==== SUPPLIED INFORMATION ====

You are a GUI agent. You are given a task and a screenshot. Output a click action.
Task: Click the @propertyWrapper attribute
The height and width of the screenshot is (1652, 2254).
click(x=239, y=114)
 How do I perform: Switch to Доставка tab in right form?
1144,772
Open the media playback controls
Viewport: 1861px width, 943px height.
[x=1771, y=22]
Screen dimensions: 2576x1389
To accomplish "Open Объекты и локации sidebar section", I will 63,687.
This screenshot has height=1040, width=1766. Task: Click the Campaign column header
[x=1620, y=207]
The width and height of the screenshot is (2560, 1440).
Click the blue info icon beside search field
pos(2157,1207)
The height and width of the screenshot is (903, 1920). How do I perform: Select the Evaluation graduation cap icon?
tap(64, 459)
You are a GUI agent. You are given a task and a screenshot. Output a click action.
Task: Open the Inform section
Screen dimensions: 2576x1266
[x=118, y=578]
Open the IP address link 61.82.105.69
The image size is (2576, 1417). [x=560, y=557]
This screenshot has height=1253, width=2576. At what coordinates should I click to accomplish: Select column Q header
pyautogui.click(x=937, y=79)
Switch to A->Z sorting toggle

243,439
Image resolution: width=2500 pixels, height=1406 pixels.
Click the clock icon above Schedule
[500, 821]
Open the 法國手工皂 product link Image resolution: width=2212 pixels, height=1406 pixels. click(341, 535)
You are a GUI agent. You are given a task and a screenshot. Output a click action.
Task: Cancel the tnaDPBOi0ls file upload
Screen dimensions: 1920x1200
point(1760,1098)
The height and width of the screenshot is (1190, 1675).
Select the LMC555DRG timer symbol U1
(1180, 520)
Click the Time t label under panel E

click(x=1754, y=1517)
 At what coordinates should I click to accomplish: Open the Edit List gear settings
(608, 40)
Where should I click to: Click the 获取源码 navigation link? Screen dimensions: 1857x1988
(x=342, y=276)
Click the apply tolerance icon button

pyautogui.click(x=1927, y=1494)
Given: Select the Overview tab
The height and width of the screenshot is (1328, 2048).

====

REQUIRED WORK. Scan the data above and report each line in which "pixels" is present.

RESPONSE BOX.
Image resolution: width=2500 pixels, height=1406 pixels.
Open the 法國手工皂 product link Image resolution: width=2212 pixels, height=1406 pixels. click(341, 535)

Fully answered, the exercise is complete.